[Saved entries]
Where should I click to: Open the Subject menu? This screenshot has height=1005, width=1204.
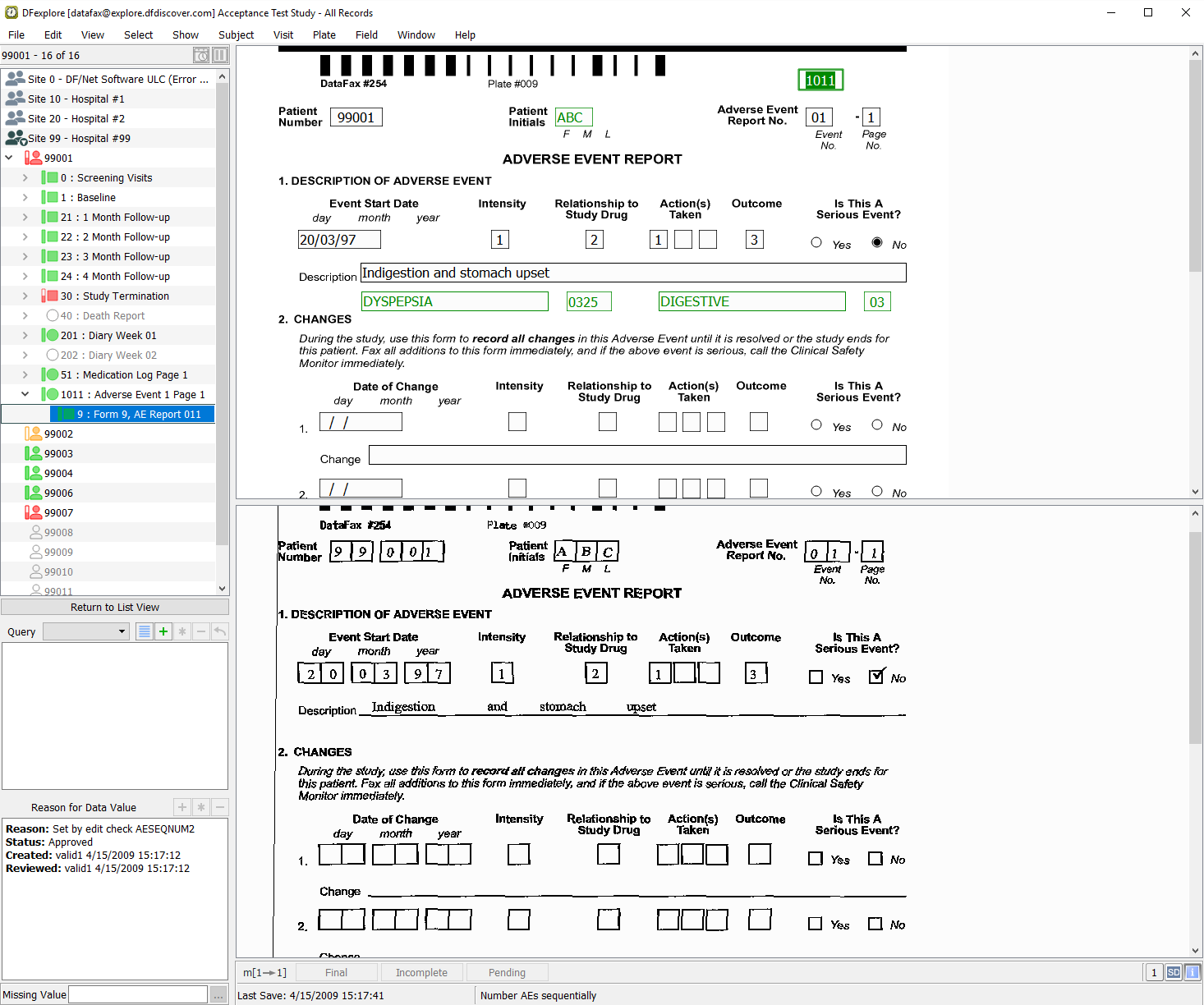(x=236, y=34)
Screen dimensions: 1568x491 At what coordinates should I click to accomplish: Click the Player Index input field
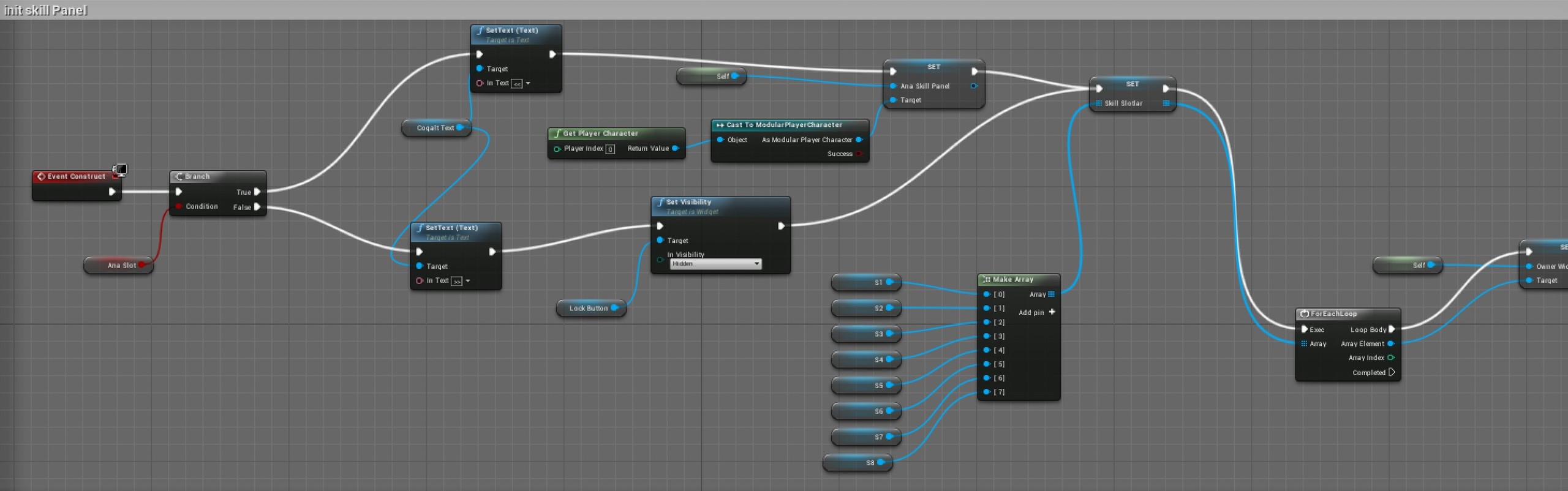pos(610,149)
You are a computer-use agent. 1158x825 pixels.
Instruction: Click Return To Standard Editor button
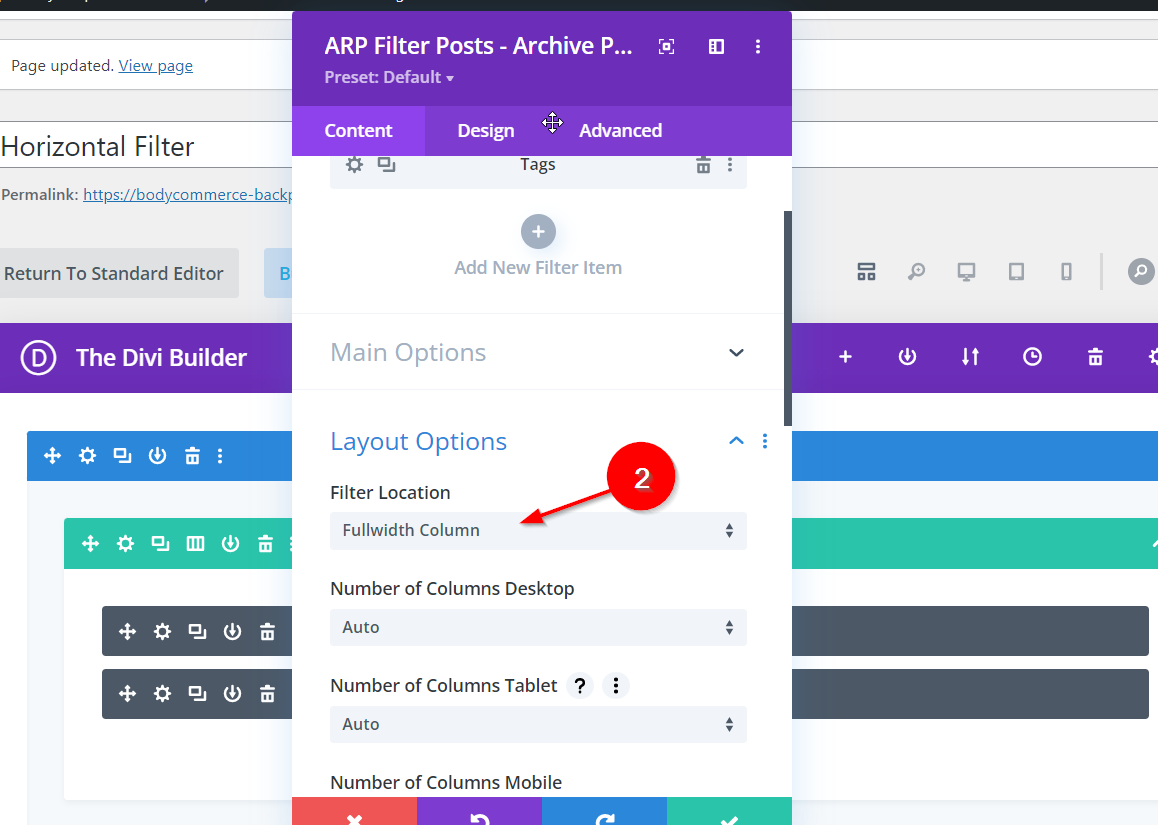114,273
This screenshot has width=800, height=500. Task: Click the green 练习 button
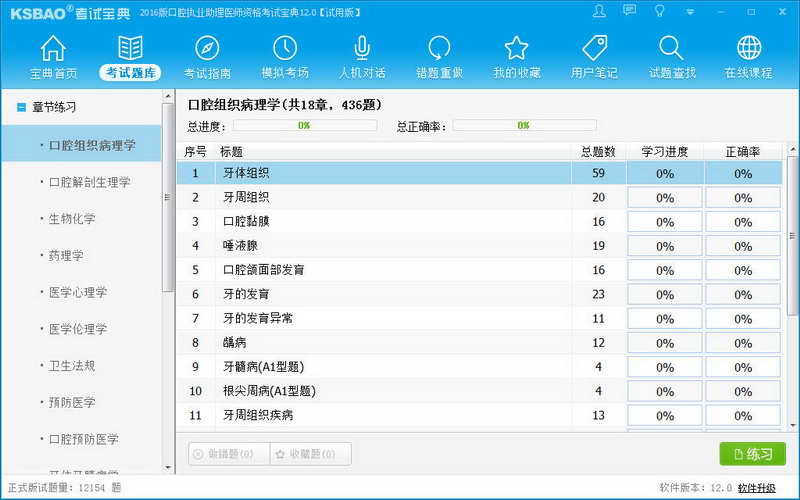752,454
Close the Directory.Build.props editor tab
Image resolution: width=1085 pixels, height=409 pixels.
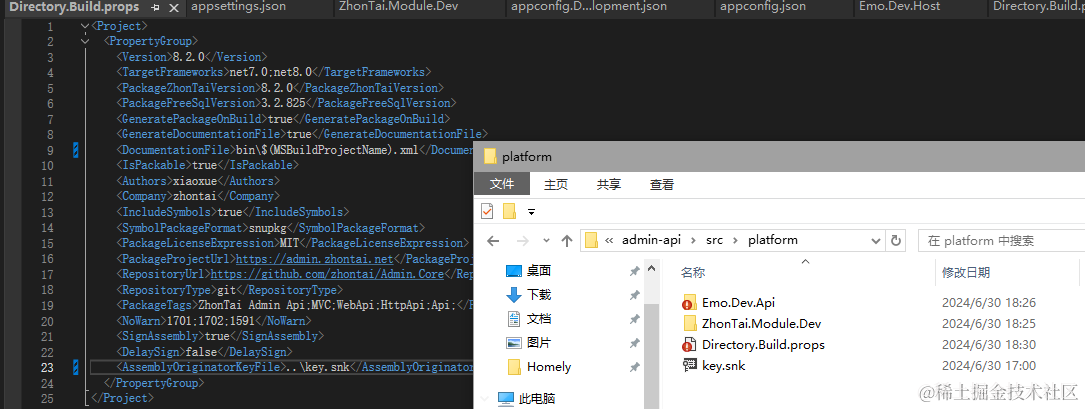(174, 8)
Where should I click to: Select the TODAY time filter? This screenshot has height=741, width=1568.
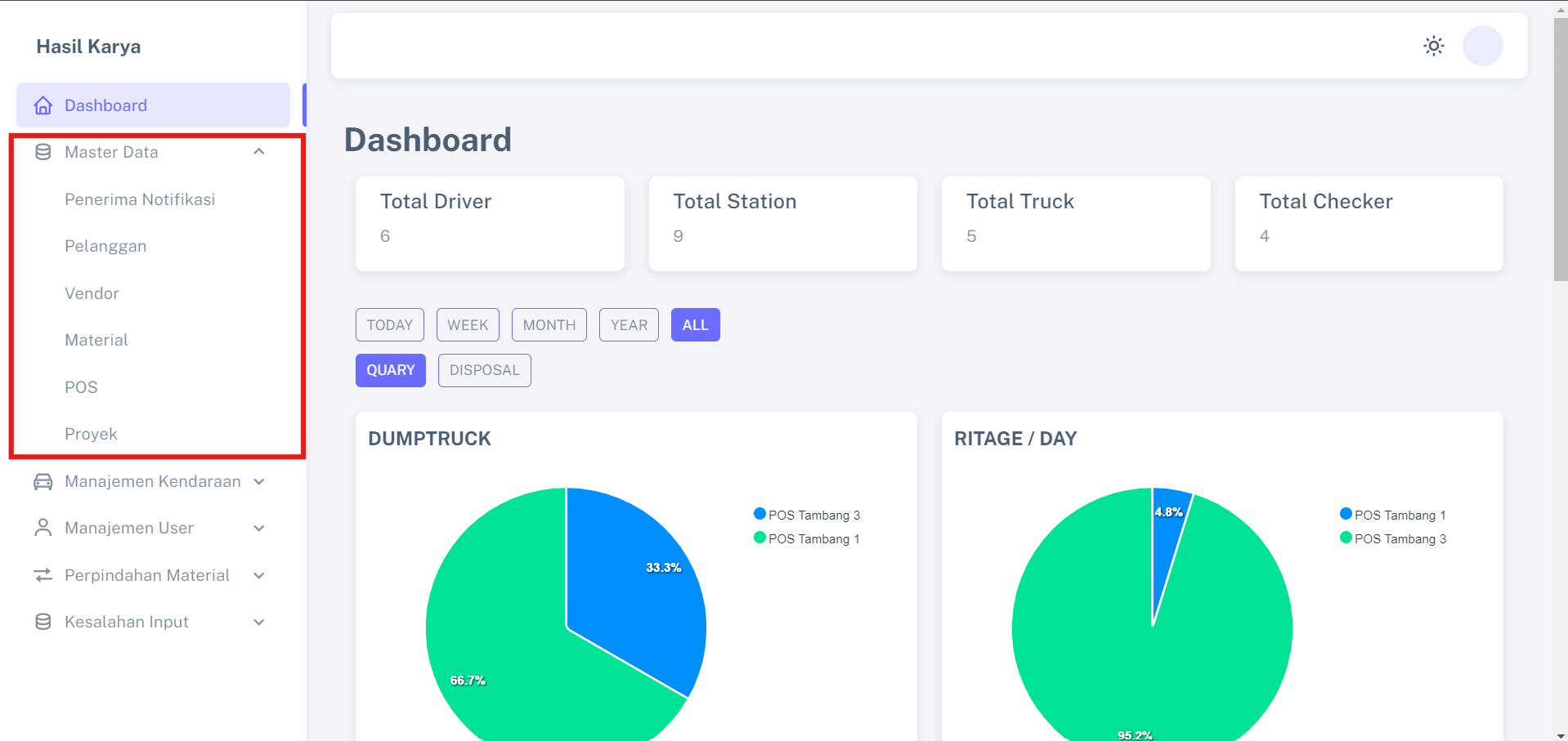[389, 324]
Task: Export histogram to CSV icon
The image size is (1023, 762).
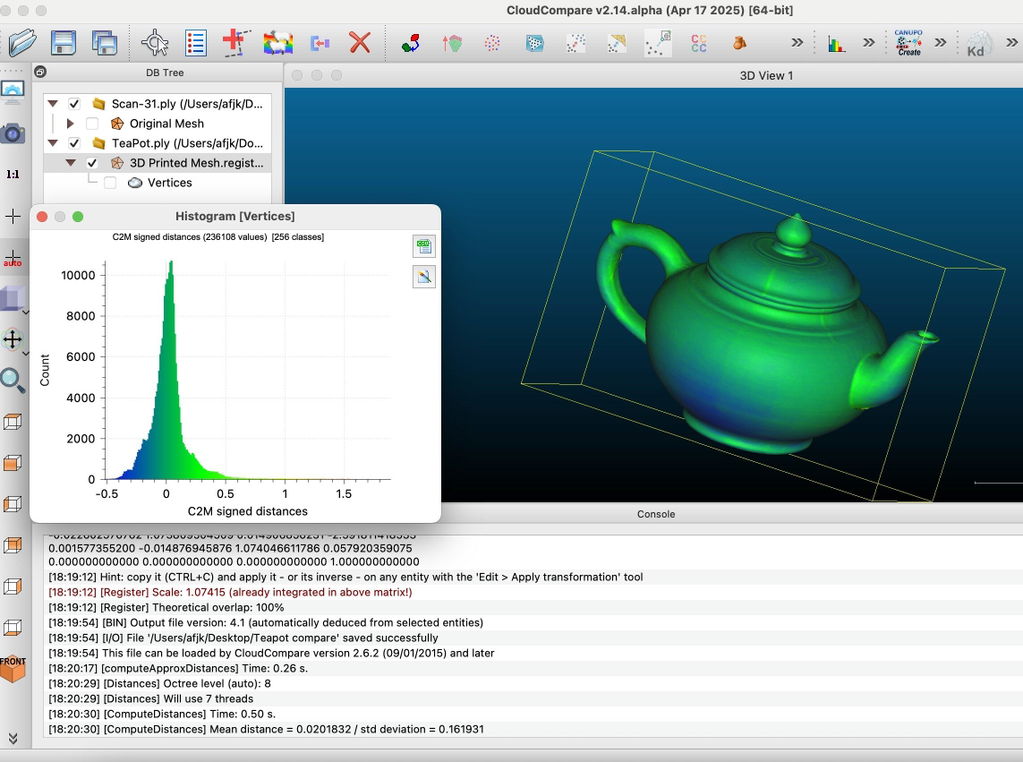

About this task:
Your copy should begin at the line containing "This screenshot has width=800, height=500." and end at the last line of the data above, matching each line exactly and holding no pictures.

Exercise output:
This screenshot has width=800, height=500. Task: Click the green 练习 button
752,454
Close the Directory.Build.props editor tab
Image resolution: width=1085 pixels, height=409 pixels.
(174, 8)
Where should I click to: Select the TODAY time filter? This screenshot has height=741, width=1568.
[389, 324]
Task: Export histogram to CSV icon
The image size is (1023, 762).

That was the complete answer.